**What you will do:** Reproduce the part that opens with the line containing "Task: Click the Guardar save button" and closes with the line containing "coord(629,331)", switching "timestamp" to "time label" and leaving everything else as it is.
▶
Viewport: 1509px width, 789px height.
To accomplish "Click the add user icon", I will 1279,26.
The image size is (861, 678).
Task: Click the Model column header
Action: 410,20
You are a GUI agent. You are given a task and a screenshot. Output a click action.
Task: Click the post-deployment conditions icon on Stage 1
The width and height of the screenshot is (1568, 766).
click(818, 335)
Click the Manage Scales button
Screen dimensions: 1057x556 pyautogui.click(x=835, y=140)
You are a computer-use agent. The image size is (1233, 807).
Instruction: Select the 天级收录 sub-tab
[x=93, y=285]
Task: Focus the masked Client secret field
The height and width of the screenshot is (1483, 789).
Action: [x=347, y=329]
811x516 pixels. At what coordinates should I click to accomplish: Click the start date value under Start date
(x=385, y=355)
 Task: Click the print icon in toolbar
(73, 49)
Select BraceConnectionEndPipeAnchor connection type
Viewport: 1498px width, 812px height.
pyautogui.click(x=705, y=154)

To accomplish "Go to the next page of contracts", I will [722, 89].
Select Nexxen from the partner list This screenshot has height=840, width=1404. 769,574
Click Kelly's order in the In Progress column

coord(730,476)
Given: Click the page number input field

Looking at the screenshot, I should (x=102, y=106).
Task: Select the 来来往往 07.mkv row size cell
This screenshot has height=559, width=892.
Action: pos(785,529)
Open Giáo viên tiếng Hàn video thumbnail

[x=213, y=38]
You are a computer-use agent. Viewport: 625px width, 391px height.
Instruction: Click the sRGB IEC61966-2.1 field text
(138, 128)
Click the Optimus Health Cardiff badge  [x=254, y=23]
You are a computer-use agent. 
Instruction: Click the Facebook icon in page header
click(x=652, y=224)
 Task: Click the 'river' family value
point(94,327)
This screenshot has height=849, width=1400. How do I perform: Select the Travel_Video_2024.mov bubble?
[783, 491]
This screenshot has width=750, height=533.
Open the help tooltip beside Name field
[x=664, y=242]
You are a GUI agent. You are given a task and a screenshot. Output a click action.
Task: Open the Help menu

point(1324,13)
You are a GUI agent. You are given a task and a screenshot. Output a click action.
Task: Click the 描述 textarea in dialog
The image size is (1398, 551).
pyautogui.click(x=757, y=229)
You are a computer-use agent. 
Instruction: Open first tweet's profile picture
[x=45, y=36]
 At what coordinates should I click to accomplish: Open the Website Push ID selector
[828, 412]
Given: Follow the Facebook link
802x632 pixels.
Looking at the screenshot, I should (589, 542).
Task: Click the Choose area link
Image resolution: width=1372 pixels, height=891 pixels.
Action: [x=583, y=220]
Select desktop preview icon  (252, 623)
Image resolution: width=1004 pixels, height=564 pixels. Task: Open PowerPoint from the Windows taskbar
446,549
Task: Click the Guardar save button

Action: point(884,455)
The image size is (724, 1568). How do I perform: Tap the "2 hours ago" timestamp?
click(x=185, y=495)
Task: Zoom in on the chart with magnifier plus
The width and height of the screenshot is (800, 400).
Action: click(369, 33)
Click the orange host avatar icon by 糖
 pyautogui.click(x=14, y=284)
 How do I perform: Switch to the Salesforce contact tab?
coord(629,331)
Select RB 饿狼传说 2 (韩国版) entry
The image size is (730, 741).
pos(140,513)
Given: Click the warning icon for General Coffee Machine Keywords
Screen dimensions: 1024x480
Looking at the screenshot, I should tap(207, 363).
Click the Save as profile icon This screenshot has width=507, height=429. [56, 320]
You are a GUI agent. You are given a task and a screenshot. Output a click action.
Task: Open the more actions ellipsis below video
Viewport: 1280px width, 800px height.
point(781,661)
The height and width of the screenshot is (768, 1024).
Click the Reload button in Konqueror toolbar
◀
**Reply:**
Task: Click the Guardar save button

Action: point(884,455)
The image size is (724, 1568). How do I perform: Tap the "2 hours ago" time label?
click(x=185, y=495)
Task: Zoom in on the chart with magnifier plus
The width and height of the screenshot is (800, 400).
Action: click(369, 33)
Click the orange host avatar icon by 糖
 pyautogui.click(x=14, y=284)
 How do I perform: Switch to the Salesforce contact tab?
coord(629,331)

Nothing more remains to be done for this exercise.